A review of a DVD documentary from Lion's Gate called _The Master of
the Rings: The Unauthorized Story Behind J. R. R. Tolkien's _The
Lord of the Rings.__ -- the short version is this: 'you won't learn
anything about Tolkien you didn't know before' and 'the best part
are seeing the Oxford sites (including his favorite tree) and the HC
bits; would that there were more.'
= = = = Simon Tolkien = = = =
There has been some interest about Simon Tolkien (Christopher
Tolkien's son) lately -- apparently he has published his second
novel (ostensively some kind of detective / court-room mix), but
much of the fuss is of course because he is willing to speak also
about his father and grandfather and how he relates to their work.

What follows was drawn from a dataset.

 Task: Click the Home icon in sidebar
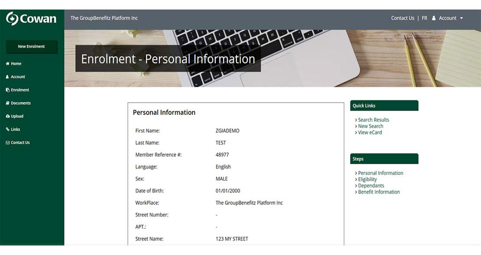click(x=8, y=63)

Has anyone read any of Simon's own books? I admit that my own
interest in the man is mainly as a first-hand witness to the life of
his grandfather (terribly insensitive and impersonal of me, I'm
afraid -- in some ways I _am_ sorry to behave like this), but I'd
like to hear some reports of his abilities in his own right.

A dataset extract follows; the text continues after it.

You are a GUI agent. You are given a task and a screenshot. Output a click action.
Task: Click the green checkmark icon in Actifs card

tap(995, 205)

JDR: Sunday, April 18, 2010: "Simon Tolkien Interview"
Here's there's a link to an interview. The interesting part (to me
at least) is that he speaks about his memories of J.R.R. Tolkien.
It's a pity, I think, that he doesn't get to speak about his own
books, but of course, since my interest is in his grandfather, I
shouldn't complain, really :-)
JDR: Monday, April 26, 2010: "New Simon Tolkien Interview"
Another interview with Simon Tolkien. This one quite short, though I
found it interesting to see his summary of Tolkien's position on
mythopoesis: '[JRRT] believed that human beings are most fulfilled
when they create using their imaginations.'
= = = = Other Stuff = = = =
JS: Monday, April 12, 2010: "CSLIS 13 Conference Report"
Though a report from a conference on C.S. Lewis, there is,
unsurprisingly, much in the report that will also interest those who
devote their interest mainly to Tolkien. Thus both Jason's own
paper, and at least two of the winning / runner-up papers have clear
JDR: Wednesday, April 21, 2010: "Clever Crows"
Readers of John's fantastic _History of the Hobbit_ will possibly
remember his arguments regarding the intelligence of crows and
ravens and their ability to learn to speak (mimicking) human words.
While not explicitly related to this in the blog, I couldn't help
thinking of his arguments in the book, when I read this blog post.
In addition to all of this, there is a new issue of _Mythprint_ out
-- the first (I think) to be delivered electronically to the
subscribers. Among other things it contains a review of _Tolkien and
Shakespeare: Essays on Shared Themes and Language_ edited by Janet
Brennan Croft . . . suffice to say that the review did not convince
me that this is a book I ought to buy, and I don't think that this
would make the reviewer think he had failed in his intention.
Any sufficiently advanced technology is indistinguishable
- Arthur C. Clarke, /Profiles of The Future/, 1961
(Also known as 'Clarke's third law')
> In addition to all of this, there is a new issue of _Mythprint_ out
> -- the first (I think) to be delivered electronically to the
> subscribers. Among other things it contains a review of _Tolkien and
> Shakespeare: Essays on Shared Themes and Language_ edited by Janet
> Brennan Croft . . . suffice to say that the review did not convince
> me that this is a book I ought to buy, and I don't think that this
> would make the reviewer think he had failed in his intention.
I have this volume, but I've found it to be of only mild interest.
In fact, I've never finished most of the essays. (Rather a shame,
since you'd think this topic could produce interesting analysis!)